24 February 2010

Finding Wonderland?
Who am I?
I.d.e.n.t.i.t.y is not just a word, it is who we are, it is where we came from and what we stand for, or more importantly it is OUR OWN impression of who we are that defines our identity.
Now some of that identity is molded through nurture, through life experiences, and through personality...but an integral part of our identity is knowing from whence we came.
It is different for adopted children. No denying it. You can talk the talk but until you have walked in the shoes of a child who was somehow separated from their birthparents and/or their birthcountry you can't really imagine what it must feel like to have that piece of the puzzle missing, and in most cases impossible to uncover.
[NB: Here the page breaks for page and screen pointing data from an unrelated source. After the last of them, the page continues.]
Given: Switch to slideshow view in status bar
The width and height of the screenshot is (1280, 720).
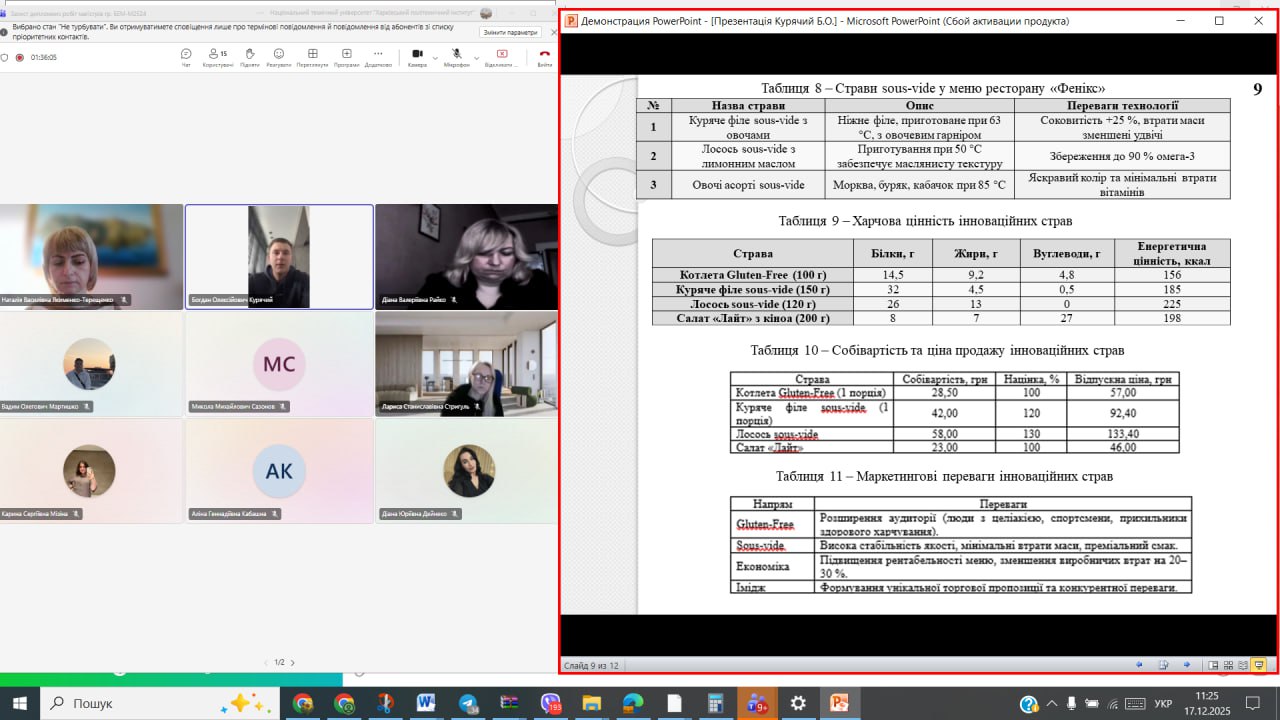Looking at the screenshot, I should tap(1259, 665).
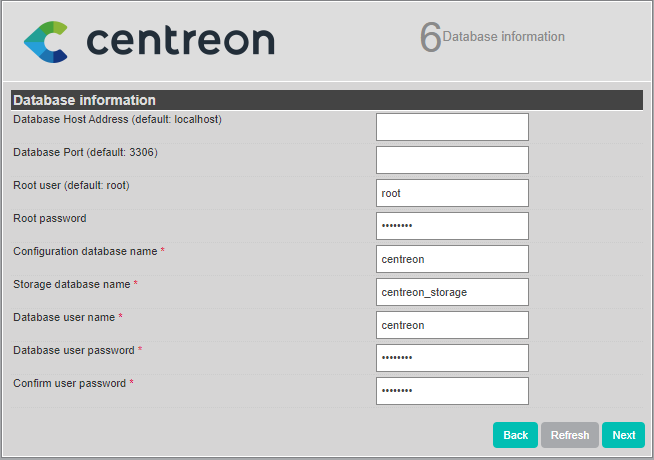Click the Storage database name label
The image size is (654, 460).
tap(72, 284)
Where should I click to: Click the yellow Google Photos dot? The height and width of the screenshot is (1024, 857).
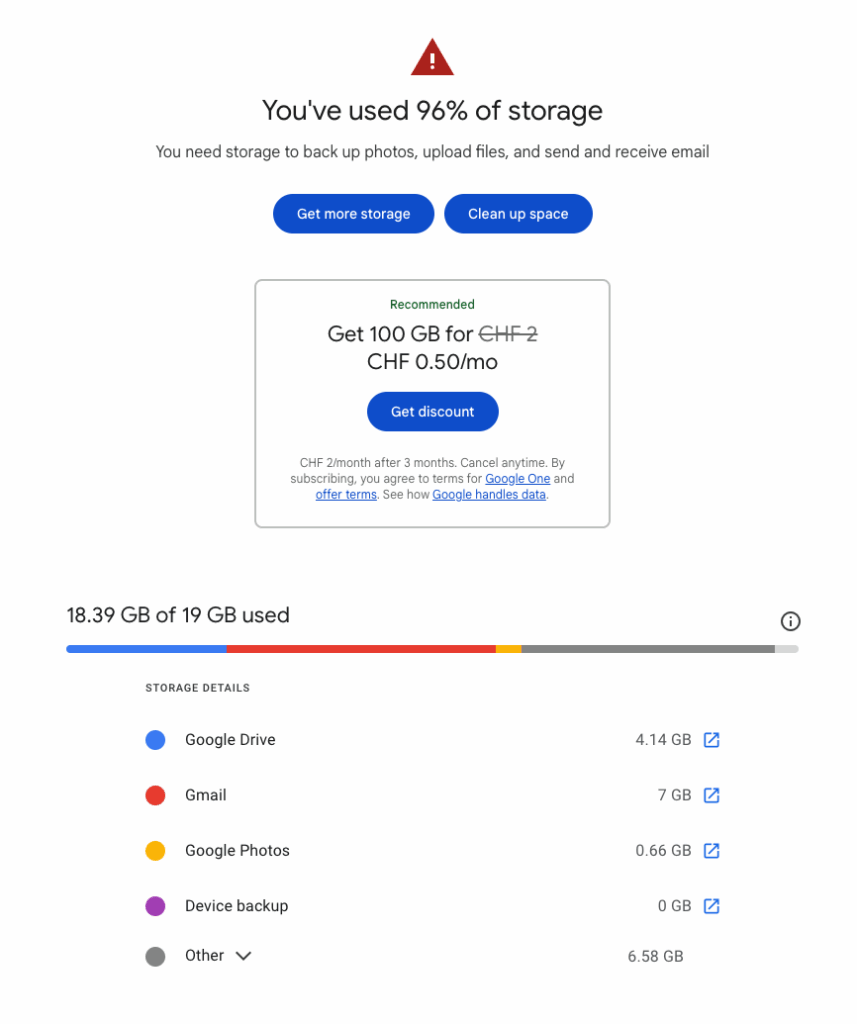coord(155,851)
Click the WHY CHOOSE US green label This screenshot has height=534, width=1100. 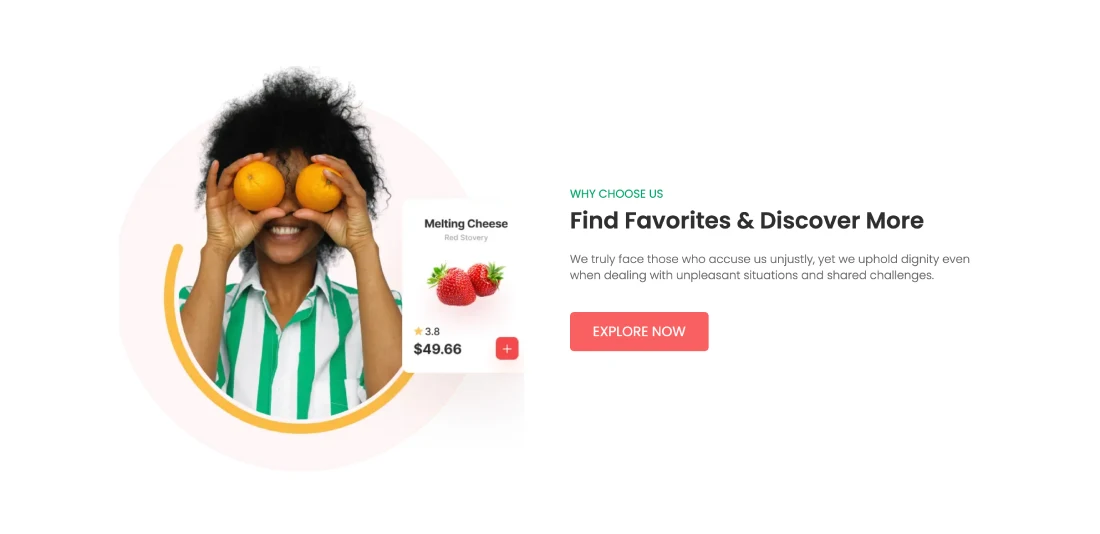pyautogui.click(x=616, y=194)
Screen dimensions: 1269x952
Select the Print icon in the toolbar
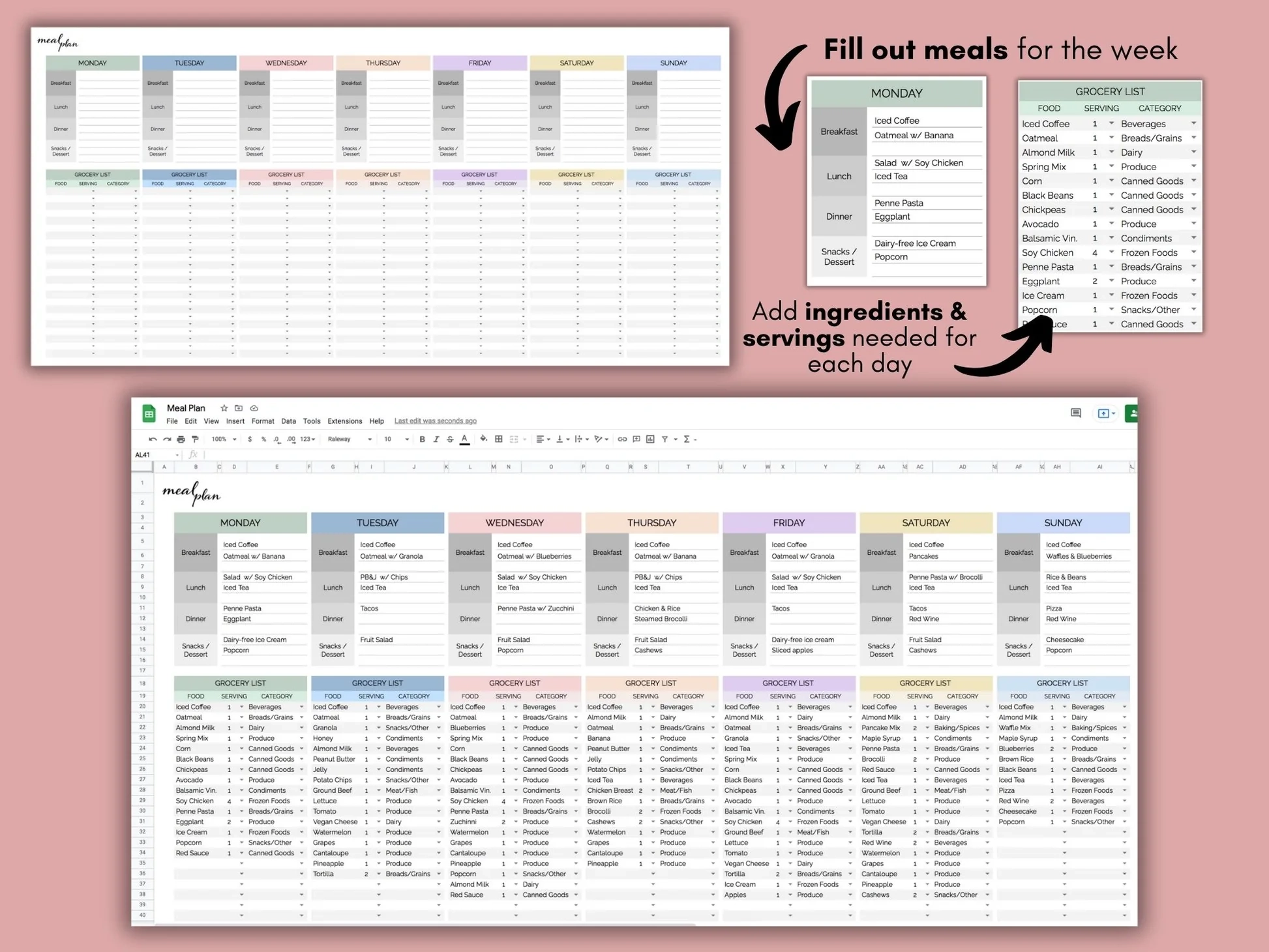[x=181, y=439]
I'm certainly not the one to assume I know what my daughters are feeling or will feel as their lives continue, I cannot fathom the paths they will take and the discoveries they will make for themselves as they eek out understanding why things are the way they are. What I can do however is arm my children with compassion, empathy, self assuredness, curiosity, and a sense of peace that will come with the knowledge that who they will be and how they will live their lives in light of their adoption not in spite of it!
(thank you Auntie Kris for such powerful words)
There is a large community of adult trans racial/international adoptees that struggle openly from the questions above and as a 'new' adoptive parent I have learnt many a valuable lesson and gleamed much worthy advice from those who have gone before us. Still it resonates when you hear the bitterness of unresolved angst and sadness. Sure, it's but a section of adoptees, I've had MANY internationally adopted adults seek me out in the store, at gymnastics, school, restaurants and swimming lessons to ask me the heritage of my girls only to congratulate me on how sweet they are and how they themselves were adopted as infants or small children from lands afar. You see there is a a very visible black and white in this equation, but also a lot of gray!
As a parent with absolutely no 'personal' exposure of the 'primal' loss of identity that I seek to find answers for my children. Which is why, we are doing everything in our power to search for our daughters birthparents. It is a daunting task, but after procuring a birthparent analysis from Research-China we believe we have a good chance that someday, with some luck, and a lot of research, and hopefully with help we just might be able to find some answers that someday could help our daughters understand and hopefully give them a link to their identities.
One hopes, that sometimes looking back can improve how we move forward.


MotherMotherOcean said...

I think that as adoptive parents to children of a different ethnicity than ourselves, we have almost created a new category of race, a new way our children will have to define themselves.

Two Kayaks said...

"One hopes, that sometimes looking back can improve how we move forward." Absolutely. You are so eloquent and such a wonderful mom.

Kris said...

your last line is so important. wonderful post. we are on the same page here. i worry very much our trail to E's parents is long gone since she was much older at the time of her adoption...

but i keep hanging on to how long her first family kept her... so many unknowns. for her. for us.